> _Given problem_
Print the following records word for word, without changing anything.

BEGIN Data shown

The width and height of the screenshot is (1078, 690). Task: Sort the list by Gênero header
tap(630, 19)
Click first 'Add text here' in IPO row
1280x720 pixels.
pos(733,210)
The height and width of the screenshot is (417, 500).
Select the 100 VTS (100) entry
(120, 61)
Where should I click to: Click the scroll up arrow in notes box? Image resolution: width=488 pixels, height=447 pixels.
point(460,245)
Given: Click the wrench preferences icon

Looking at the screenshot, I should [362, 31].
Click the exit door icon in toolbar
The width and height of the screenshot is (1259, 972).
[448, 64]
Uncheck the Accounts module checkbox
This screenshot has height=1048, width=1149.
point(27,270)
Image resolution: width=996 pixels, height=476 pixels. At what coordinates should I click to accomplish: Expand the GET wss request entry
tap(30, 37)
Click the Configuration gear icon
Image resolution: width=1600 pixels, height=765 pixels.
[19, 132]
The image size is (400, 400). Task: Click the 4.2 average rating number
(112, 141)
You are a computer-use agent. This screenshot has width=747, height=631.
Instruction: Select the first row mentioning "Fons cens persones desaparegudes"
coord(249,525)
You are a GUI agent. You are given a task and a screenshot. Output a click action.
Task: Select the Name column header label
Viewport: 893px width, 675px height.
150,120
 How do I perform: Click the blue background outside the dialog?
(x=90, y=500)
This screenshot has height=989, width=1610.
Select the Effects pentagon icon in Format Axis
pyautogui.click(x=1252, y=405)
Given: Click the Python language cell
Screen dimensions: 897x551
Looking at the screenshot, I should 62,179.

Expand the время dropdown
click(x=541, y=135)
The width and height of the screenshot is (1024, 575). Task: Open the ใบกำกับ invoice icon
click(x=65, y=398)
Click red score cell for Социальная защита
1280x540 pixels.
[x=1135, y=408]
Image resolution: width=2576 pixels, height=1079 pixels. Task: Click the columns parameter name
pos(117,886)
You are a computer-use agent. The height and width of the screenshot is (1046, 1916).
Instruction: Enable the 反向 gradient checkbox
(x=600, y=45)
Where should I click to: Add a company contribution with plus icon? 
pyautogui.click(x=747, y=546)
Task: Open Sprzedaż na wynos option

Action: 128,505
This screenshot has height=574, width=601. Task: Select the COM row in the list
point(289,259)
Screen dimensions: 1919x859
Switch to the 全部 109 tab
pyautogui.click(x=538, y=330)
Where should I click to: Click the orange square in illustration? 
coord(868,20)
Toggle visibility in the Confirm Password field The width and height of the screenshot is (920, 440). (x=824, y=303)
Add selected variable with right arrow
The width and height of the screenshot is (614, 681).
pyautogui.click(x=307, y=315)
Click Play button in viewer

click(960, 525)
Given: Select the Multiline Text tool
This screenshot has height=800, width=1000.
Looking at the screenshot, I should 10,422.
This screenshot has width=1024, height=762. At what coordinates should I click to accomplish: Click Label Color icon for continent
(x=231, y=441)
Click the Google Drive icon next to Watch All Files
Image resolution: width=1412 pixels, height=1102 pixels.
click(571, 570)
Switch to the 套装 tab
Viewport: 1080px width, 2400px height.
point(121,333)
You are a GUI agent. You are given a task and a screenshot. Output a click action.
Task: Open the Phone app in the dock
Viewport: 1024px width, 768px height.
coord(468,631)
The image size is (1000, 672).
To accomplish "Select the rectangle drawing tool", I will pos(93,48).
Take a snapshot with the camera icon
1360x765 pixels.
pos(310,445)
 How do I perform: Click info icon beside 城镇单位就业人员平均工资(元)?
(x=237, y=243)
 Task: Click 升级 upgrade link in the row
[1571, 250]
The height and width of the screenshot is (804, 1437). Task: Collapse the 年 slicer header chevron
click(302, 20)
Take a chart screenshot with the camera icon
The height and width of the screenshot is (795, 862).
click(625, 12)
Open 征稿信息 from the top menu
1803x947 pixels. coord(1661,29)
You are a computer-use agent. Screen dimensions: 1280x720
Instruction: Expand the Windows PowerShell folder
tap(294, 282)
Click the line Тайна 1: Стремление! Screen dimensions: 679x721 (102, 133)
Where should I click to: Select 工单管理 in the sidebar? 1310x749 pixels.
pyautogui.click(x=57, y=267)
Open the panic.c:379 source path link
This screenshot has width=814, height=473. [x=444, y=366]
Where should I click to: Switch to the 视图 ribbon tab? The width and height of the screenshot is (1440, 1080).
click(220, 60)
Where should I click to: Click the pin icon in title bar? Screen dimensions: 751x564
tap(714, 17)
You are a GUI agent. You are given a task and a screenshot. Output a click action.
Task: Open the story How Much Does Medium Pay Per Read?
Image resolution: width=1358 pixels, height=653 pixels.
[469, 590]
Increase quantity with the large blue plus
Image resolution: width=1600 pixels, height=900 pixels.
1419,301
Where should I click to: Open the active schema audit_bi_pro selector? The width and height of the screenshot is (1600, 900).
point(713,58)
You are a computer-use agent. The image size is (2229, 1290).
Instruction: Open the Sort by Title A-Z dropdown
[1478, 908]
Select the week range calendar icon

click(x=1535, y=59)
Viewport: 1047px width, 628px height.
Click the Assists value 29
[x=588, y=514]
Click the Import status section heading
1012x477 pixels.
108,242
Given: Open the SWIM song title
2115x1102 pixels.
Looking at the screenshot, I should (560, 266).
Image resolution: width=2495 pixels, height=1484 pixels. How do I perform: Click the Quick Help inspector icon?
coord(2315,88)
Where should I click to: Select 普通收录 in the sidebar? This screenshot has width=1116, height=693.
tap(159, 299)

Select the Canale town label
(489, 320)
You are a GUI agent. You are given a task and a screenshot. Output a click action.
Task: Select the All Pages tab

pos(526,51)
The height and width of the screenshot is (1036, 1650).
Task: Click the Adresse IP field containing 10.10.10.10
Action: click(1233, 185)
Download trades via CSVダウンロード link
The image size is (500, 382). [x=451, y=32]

END Data shown

> _Solved problem_
The width and height of the screenshot is (1078, 690). Task: Sort the list by Gênero header
tap(630, 19)
Click first 'Add text here' in IPO row
1280x720 pixels.
pos(733,210)
The height and width of the screenshot is (417, 500).
Select the 100 VTS (100) entry
(120, 61)
Where should I click to: Click the scroll up arrow in notes box? Image resolution: width=488 pixels, height=447 pixels.
point(460,245)
Given: Click the wrench preferences icon

Looking at the screenshot, I should [362, 31].
Click the exit door icon in toolbar
The width and height of the screenshot is (1259, 972).
[448, 64]
Uncheck the Accounts module checkbox
This screenshot has height=1048, width=1149.
point(27,270)
Image resolution: width=996 pixels, height=476 pixels. At what coordinates should I click to accomplish: Expand the GET wss request entry
tap(30, 37)
Click the Configuration gear icon
Image resolution: width=1600 pixels, height=765 pixels.
[19, 132]
The image size is (400, 400). Task: Click the 4.2 average rating number
(112, 141)
You are a computer-use agent. This screenshot has width=747, height=631.
Instruction: Select the first row mentioning "Fons cens persones desaparegudes"
coord(249,525)
You are a GUI agent. You are given a task and a screenshot. Output a click action.
Task: Select the Name column header label
Viewport: 893px width, 675px height.
150,120
 How do I perform: Click the blue background outside the dialog?
(x=90, y=500)
This screenshot has height=989, width=1610.
Select the Effects pentagon icon in Format Axis
pyautogui.click(x=1252, y=405)
Given: Click the Python language cell
Screen dimensions: 897x551
Looking at the screenshot, I should 62,179.

Expand the время dropdown
click(x=541, y=135)
The width and height of the screenshot is (1024, 575). Task: Open the ใบกำกับ invoice icon
click(x=65, y=398)
Click red score cell for Социальная защита
1280x540 pixels.
[x=1135, y=408]
Image resolution: width=2576 pixels, height=1079 pixels. Task: Click the columns parameter name
pos(117,886)
You are a computer-use agent. The height and width of the screenshot is (1046, 1916).
Instruction: Enable the 反向 gradient checkbox
(x=600, y=45)
Where should I click to: Add a company contribution with plus icon? 
pyautogui.click(x=747, y=546)
Task: Open Sprzedaż na wynos option

Action: 128,505
This screenshot has height=574, width=601. Task: Select the COM row in the list
point(289,259)
Screen dimensions: 1919x859
Switch to the 全部 109 tab
pyautogui.click(x=538, y=330)
Where should I click to: Click the orange square in illustration? 
coord(868,20)
Toggle visibility in the Confirm Password field The width and height of the screenshot is (920, 440). (x=824, y=303)
Add selected variable with right arrow
The width and height of the screenshot is (614, 681).
pyautogui.click(x=307, y=315)
Click Play button in viewer

click(960, 525)
Given: Select the Multiline Text tool
This screenshot has height=800, width=1000.
Looking at the screenshot, I should 10,422.
This screenshot has width=1024, height=762. At what coordinates should I click to accomplish: Click Label Color icon for continent
(x=231, y=441)
Click the Google Drive icon next to Watch All Files
Image resolution: width=1412 pixels, height=1102 pixels.
click(571, 570)
Switch to the 套装 tab
Viewport: 1080px width, 2400px height.
point(121,333)
You are a GUI agent. You are given a task and a screenshot. Output a click action.
Task: Open the Phone app in the dock
Viewport: 1024px width, 768px height.
coord(468,631)
The image size is (1000, 672).
To accomplish "Select the rectangle drawing tool", I will pos(93,48).
Take a snapshot with the camera icon
1360x765 pixels.
pos(310,445)
 How do I perform: Click info icon beside 城镇单位就业人员平均工资(元)?
(x=237, y=243)
 Task: Click 升级 upgrade link in the row
[1571, 250]
The height and width of the screenshot is (804, 1437). Task: Collapse the 年 slicer header chevron
click(302, 20)
Take a chart screenshot with the camera icon
The height and width of the screenshot is (795, 862).
click(625, 12)
Open 征稿信息 from the top menu
1803x947 pixels. coord(1661,29)
You are a computer-use agent. Screen dimensions: 1280x720
Instruction: Expand the Windows PowerShell folder
tap(294, 282)
Click the line Тайна 1: Стремление! Screen dimensions: 679x721 (102, 133)
Where should I click to: Select 工单管理 in the sidebar? 1310x749 pixels.
pyautogui.click(x=57, y=267)
Open the panic.c:379 source path link
This screenshot has width=814, height=473. [x=444, y=366]
Where should I click to: Switch to the 视图 ribbon tab? The width and height of the screenshot is (1440, 1080).
click(220, 60)
Where should I click to: Click the pin icon in title bar? Screen dimensions: 751x564
tap(714, 17)
You are a GUI agent. You are given a task and a screenshot. Output a click action.
Task: Open the story How Much Does Medium Pay Per Read?
Image resolution: width=1358 pixels, height=653 pixels.
[469, 590]
Increase quantity with the large blue plus
Image resolution: width=1600 pixels, height=900 pixels.
1419,301
Where should I click to: Open the active schema audit_bi_pro selector? The width and height of the screenshot is (1600, 900).
point(713,58)
You are a computer-use agent. The image size is (2229, 1290).
Instruction: Open the Sort by Title A-Z dropdown
[1478, 908]
Select the week range calendar icon

click(x=1535, y=59)
Viewport: 1047px width, 628px height.
Click the Assists value 29
[x=588, y=514]
Click the Import status section heading
1012x477 pixels.
108,242
Given: Open the SWIM song title
2115x1102 pixels.
Looking at the screenshot, I should (560, 266).
Image resolution: width=2495 pixels, height=1484 pixels. How do I perform: Click the Quick Help inspector icon?
coord(2315,88)
Where should I click to: Select 普通收录 in the sidebar? This screenshot has width=1116, height=693.
tap(159, 299)

Select the Canale town label
(489, 320)
You are a GUI agent. You are given a task and a screenshot. Output a click action.
Task: Select the All Pages tab

pos(526,51)
The height and width of the screenshot is (1036, 1650).
Task: Click the Adresse IP field containing 10.10.10.10
Action: click(1233, 185)
Download trades via CSVダウンロード link
The image size is (500, 382). [x=451, y=32]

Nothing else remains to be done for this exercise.